それぞれの関係代名詞の使い方について、例文を使って確認していきましょう。
関係代名詞の使い方
それぞれの関係代名詞の使い方を、例文とともに見ていきましょう。
who(人・主格)
「who」は、先行詞が「人」で、その人が動作の主体のときに使います。
- The boy who is playing soccer is my brother.
サッカーをしている少年は私の弟だ。(主格) - This is the man who helped me.
これが私を助けてくれた男性です。(主格) - The woman who I saw at the store is my aunt.
私が店で会った女性は私の叔母だ。(目的格)
例文では、太字が関係代名詞、下線部分が関係節です。

目的語の場合は伝統的に「whom」を使いますが、最近では「who」も使われます。
whom(人・目的格)
「whom」は、先行詞が「人」で、動作の対象(目的格)のときに使います。
- She is the person whom I met yesterday.
彼女は私が昨日会った人です。(目的格) - The man whom I met yesterday is a famous actor.
私が昨日会った男性は有名な俳優だ。(目的格)

「whom」は堅い表現なので、会話では「who」が代わりに使われます。
whose(所有格)
「whose」は、先行詞が所有しているものを説明するときに使います。
- I met a woman whose car was stolen.
私は車を盗まれた女性に会った。(人) - The man whose car was stolen is my neighbor.
車を盗まれた男は私の隣人だ。(人) - The house whose roof was damaged is very old.
屋根が壊れたその家はとても古い。(物)

「whose」は「物」にも使うことができますが、やや硬い表現になります。
which(物・動物)
「which」は、先行詞が「物」や「動物」の場合に使います。主格・目的格の両方で使えます。
- The dog which barked all night kept me awake.
一晩中吠えていた犬が私を眠れなくした。(主格) - The book which is on the table is mine.
テーブルの上にある本は私のものです。(主格) - This is the book which I borrowed.
これは私が借りた本です。(目的格) - The book which I read was interesting.
私が読んだ本は面白かった。(目的格)

日常会話では「that」がよく使われるほか、関係代名詞が省略されることもあります。
that(人・物)
「that」は、先行詞が「人」にも「物」にも使える便利な関係代名詞です。主格・目的格の両方で使えます。
- The car that is parked outside is mine.
外に停めてある車は私のものです。(主格) - He is the teacher that everyone likes.
彼はみんなが好きな先生です。(目的格) - The car that he bought is red.
彼が買った車は赤い。(目的格)
「that」は「who」や「which」の代わりとして、日常会話でよく使われます。

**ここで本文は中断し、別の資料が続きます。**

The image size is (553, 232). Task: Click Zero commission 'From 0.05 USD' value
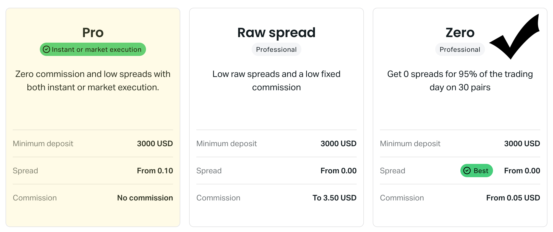(x=513, y=198)
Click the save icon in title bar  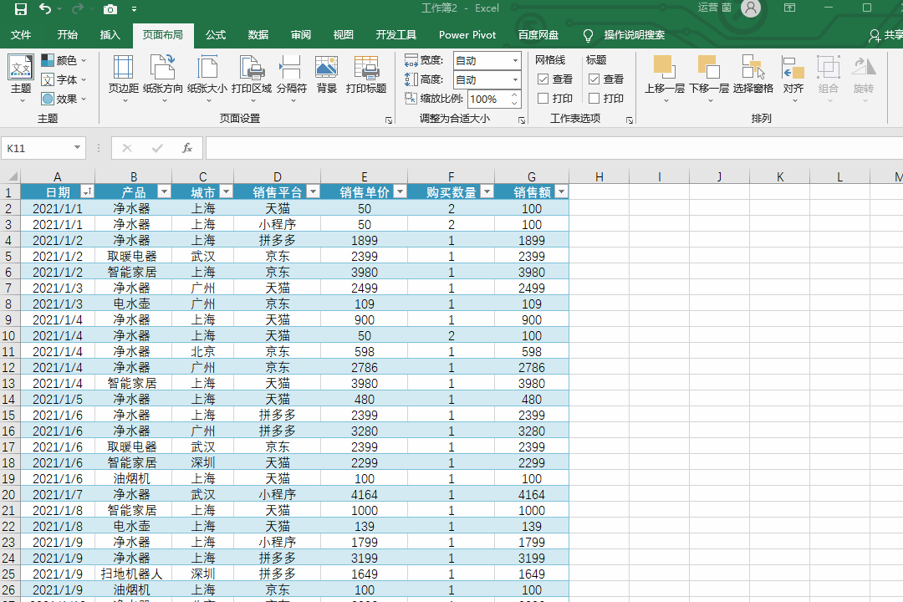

注意点として、「that」は制限用法でのみ使われ、カンマを伴う非制限用法では使えません(後述)。
what(事・物)
「what」は少し特殊で、先行詞を含む関係代名詞です。「the thing that ~(~すること/もの)」と同じ意味があり、先行詞を置く必要はありません。主格・目的格の両方で使えます。
- What he said was very interesting.
彼が言ったことはとても興味深かった。(主格) - What she did was amazing.
彼女がしたことはすごかった。(主格) - You can do what you like.
好きなことをしていいよ。(目的格) - I gave her what she asked for.
私は彼女が頼んだものをあげた。(目的格) - Take what you need.
必要なものだけ取って。(目的格)

関係代名詞「what」は「what + 主語 + 動詞」で名詞節を構成します。
関係代名詞の制限用法と非制限用法
関係代名詞には「制限用法」と「非制限用法」の2つの使い方があります。
制限用法(必要な情報)
制限用法は、先行詞を限定して、文の意味を特定するために使います。カンマ(,)は使いません。
- The students who studied hard passed the test.
一生懸命勉強した生徒たちがテストに合格した。 - The book that I bought is interesting.
私が買った本は面白い。
制限用法では、関係代名詞が先行詞を限定するため、どの人や物を指すのかが明確になります。
非制限用法(追加情報)
非制限用法は、先行詞に補足的な情報を加えるときに使います。カンマ(,)で区切られ、「that」は使えません。
- My brother, who lives in Tokyo, is a doctor.
東京に住んでいる私の兄は医者です。 - My sister, who works at a hospital, loves her job.
病院で働いている私の姉は、自分の仕事が大好きです。 - This car, which was made in Germany, is very reliable.
この車はドイツ製で、とても信頼性があります。
非制限用法では、カンマで囲んだ関係節が先行詞に追加情報を与えます。取り除いても文の主な意味は変わらないのが特徴です。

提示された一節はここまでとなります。